06:20Mais en tout cas, les premiers constats qu'ils font, c'est que c'est une levée de corps qui a été plutôt faite dans le respect,
06:26en tout cas, des fins qui étaient là. Donc on n'est plutôt pas sur un acte
06:30barbare ou de dernière minute, on est vraiment sur l'idée d'une levée de corps qui a été effectuée.
06:35Maintenant, il faut retracer à quel moment, par qui, dans quel cadre réglementaire à ce moment-là.
06:38Vous allez recevoir une nouvelle fois les familles de descendants de Harkis dans deux mois.
06:42Vous avez également mis en place une cellule spéciale pour ces familles. Quel est son rôle ?
06:47L'idée de la cellule, c'est plutôt près de l'honnacle. Pour le coup, c'est pour être sûr qu'on a toutes les familles qui sont
06:53impliquées dans ces situations, et pouvoir leur donner l'ensemble des informations dont on dispose au fur et à mesure,
06:58puisqu'on avance chaque jour sur certains cas individuels, puisque pour le coup, c'est que des cas particuliers, c'est ça aussi
07:04le plus difficile.

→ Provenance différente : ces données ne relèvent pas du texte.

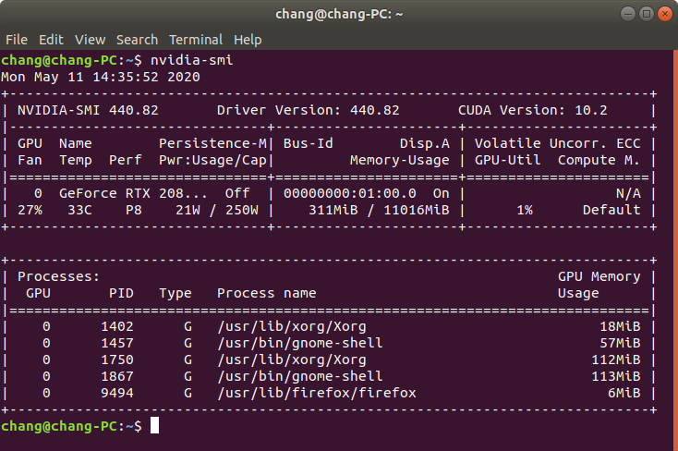The width and height of the screenshot is (678, 451).
Task: Click the nvidia-smi command text
Action: (x=191, y=60)
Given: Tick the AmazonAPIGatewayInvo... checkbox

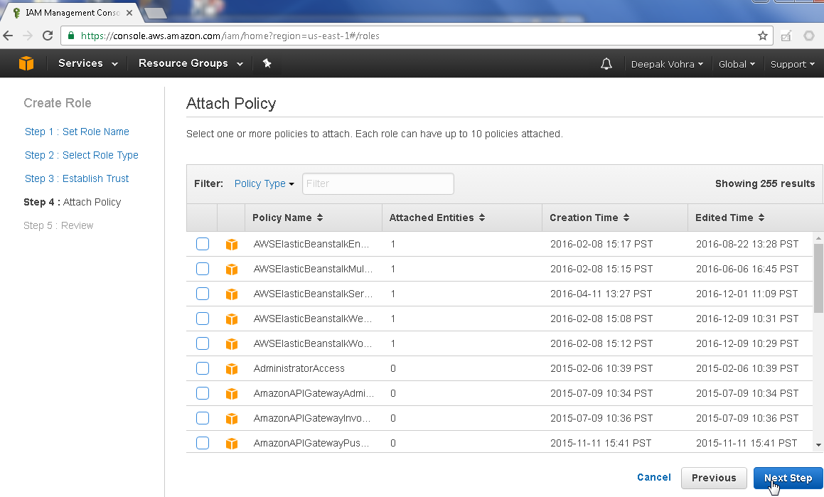Looking at the screenshot, I should coord(203,418).
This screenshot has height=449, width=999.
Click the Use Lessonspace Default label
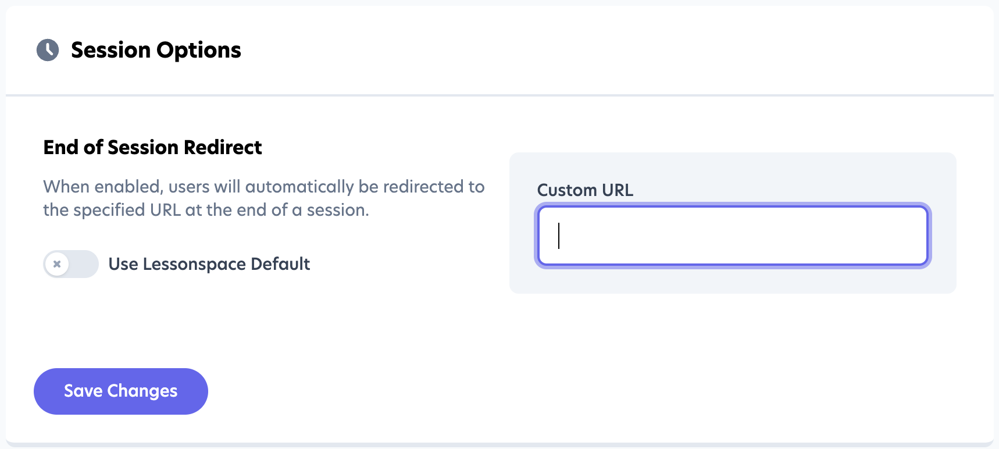point(209,264)
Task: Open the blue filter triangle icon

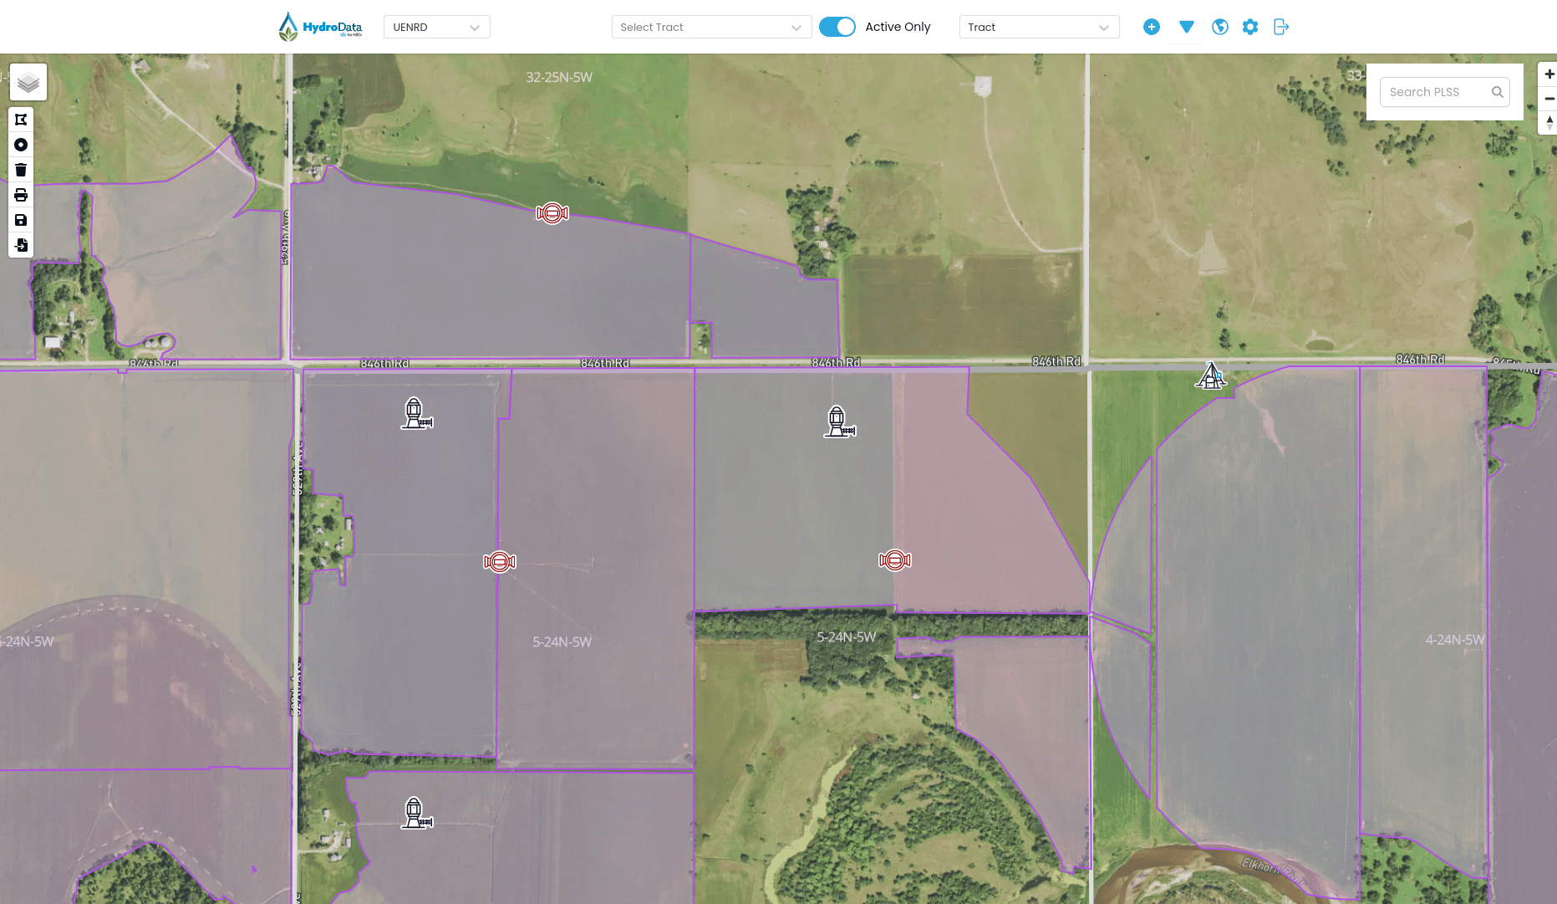Action: pos(1186,27)
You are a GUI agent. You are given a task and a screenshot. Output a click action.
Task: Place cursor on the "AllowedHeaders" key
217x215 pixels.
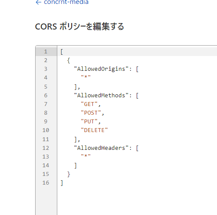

Donc on essaie de leur transmettre à chaque fois si on a une confirmation ou pas, si on a pu retracer
07:10le parcours de la personne, de leur famille, qui était au camp.
07:14Une cellule de contact. Oui, c'est ça. C'est vraiment pour les informer au plus court.
07:17L'autre proposition qu'on leur a faite, c'était de se revoir
07:20fin janvier, début février. On va caler la période en fonction des informations qu'on aura,
07:24pour leur transmettre, tout pareil, en toute transparence, toutes les informations dont ils disposeraient à ce moment-là. Et puis peut-être,
07:30s'ils le souhaitent, aller sur place sur le site
07:34de première sépulture, sur Rivesalde, pour voir un peu le lieu et pouvoir
07:39se recueillir aussi à ce moment-là. Merci beaucoup Bruno Berthier d'avoir été avec nous ce matin. Vous êtes le secrétaire général
07:44de la préfecture des Pyrénées-Orientales. Bonne journée à vous. Merci à vous.